You watch Marian Anderson try to hold the train of her burgundy satin concert gown out of wet snow as Franz Rupp, her accompanist, helps her climb out the window of her room in Hotel Utah and start down the fire escape. Franz follows her out. Bessie George, Marian’s servant and friend, closes and latches the window behind them, then takes the stairs down and exits through the hotel’s main doors.
You’d already followed them as they’d boarded the Great Northern in Vancouver for Salt Lake City the day after Marian’s concert on March 15, and you’d locked that down, and you’d been the team that locked down their arrival in Salt Lake on March 18, at 9:45 A.M. on the dot — trains had prided themselves on being on time like that back then, utterly dependable — and you’d followed her in the taxi through heavy snow and almost impassable streets to Hotel Utah, where the doorman had stopped Marian from entering through the main doors under the canopy that sheltered them from the blizzard. When Franz had protested, the manager had come out to stop Marian from entering, and finally Franz had gone in to check them all in to the hotel. They hadn’t known where else to go in a blizzard or if anywhere in Salt Lake would treat them any better. Marian had stood outside on the sidewalk with Bessie and all their luggage. After a time, Franz had walked out with keys to their rooms. He’d looked embarrassed, but Marian hadn’t seemed at all embarrassed or surprised when he’d led her around to the servants’ entrance to the kitchens and an icy fire escape above the first two floors. Bessie had taken the keys, helped a bellboy collect all the luggage, went through the main doors and up to
their rooms on the sixth floor to open the windows to Franz and Marian.
“Marian’s better than all those people who don’t want her in their hotel,” Megan had said.
It disgusts you to see the meanness thrown at Marian in places like New York, Los Angeles, Chicago, Philadelphia, and now this place. It disgusts you to have to lock it down — to realize that no place in America treated her better.
“She sings Brahms and makes people weep,” Paulo had said.
And Marian was black. In America in 1948, that meant you couldn’t go through the front doors of a hotel.

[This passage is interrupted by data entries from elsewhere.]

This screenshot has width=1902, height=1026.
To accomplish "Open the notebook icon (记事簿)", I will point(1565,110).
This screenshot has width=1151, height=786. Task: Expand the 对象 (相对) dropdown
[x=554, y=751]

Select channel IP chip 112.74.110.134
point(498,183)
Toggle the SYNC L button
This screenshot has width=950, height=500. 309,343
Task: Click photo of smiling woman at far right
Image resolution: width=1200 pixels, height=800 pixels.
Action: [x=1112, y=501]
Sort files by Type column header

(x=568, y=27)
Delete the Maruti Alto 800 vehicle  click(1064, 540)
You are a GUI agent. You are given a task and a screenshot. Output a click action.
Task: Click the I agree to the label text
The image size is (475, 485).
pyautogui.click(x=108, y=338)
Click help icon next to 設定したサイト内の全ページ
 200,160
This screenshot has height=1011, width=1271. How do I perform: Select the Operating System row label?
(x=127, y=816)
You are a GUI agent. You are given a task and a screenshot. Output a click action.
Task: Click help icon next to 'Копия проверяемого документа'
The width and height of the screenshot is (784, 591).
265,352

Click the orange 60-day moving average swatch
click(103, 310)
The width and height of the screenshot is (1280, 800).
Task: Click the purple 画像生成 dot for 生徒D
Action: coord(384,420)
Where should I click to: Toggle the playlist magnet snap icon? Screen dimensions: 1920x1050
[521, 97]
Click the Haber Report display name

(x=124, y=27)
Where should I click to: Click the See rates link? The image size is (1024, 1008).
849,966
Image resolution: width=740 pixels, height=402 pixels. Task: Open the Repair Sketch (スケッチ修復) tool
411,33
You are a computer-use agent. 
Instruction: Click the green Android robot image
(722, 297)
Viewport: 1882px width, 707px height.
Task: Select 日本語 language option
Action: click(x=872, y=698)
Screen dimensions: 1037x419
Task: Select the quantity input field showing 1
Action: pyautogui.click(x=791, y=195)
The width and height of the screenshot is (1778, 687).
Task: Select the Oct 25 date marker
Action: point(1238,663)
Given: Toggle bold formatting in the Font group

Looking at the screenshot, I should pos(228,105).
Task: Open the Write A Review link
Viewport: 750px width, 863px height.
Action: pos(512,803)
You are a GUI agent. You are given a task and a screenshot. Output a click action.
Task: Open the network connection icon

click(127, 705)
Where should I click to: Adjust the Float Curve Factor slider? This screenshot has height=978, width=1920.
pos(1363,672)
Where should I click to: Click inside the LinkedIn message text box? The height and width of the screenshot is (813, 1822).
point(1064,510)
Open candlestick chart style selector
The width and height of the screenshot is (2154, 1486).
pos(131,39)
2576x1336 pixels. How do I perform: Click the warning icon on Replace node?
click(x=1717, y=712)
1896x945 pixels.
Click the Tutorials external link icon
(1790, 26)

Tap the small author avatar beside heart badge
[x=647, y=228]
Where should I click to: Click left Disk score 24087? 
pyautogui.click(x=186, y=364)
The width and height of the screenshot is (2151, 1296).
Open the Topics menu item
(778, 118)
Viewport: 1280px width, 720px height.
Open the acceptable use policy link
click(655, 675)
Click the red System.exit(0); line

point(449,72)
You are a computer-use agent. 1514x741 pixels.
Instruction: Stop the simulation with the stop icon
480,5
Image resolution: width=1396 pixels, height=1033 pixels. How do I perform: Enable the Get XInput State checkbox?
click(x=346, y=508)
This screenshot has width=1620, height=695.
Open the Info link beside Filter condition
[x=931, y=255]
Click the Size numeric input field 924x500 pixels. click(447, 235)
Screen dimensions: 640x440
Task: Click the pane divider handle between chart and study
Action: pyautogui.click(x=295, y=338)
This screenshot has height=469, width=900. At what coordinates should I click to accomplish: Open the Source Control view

You’d already locked that into true time on your last shift, and on this shift it is now time for Marian’s concert in the Mormon Tabernacle on Temple Square. You watch her climb down the icy fire escape, trying to hold her concert gown out of the slush, and walk the half block to the Tabernacle to warm up — “literally,” Megan says — for her concert. Franz goes to work immediately to make sure the piano is tuned — oh, the Tabernacle staff assures him it is, but he checks anyway, and he plunks away at a key he can’t get right, tightening, then loosening the string, then tightening it again, while Marian runs through scales in the space under the choir seats — the Tabernacle equivalent of backstage — and Bessie makes Marian a lukewarm tea and squeezes a lemon into it. The Tabernacle fills to less than half capacity — exactly 2,347 people — though in that small audience the Democratic governor of Utah, Herbert Brown Maw, and his wife Florence take good seats near the front.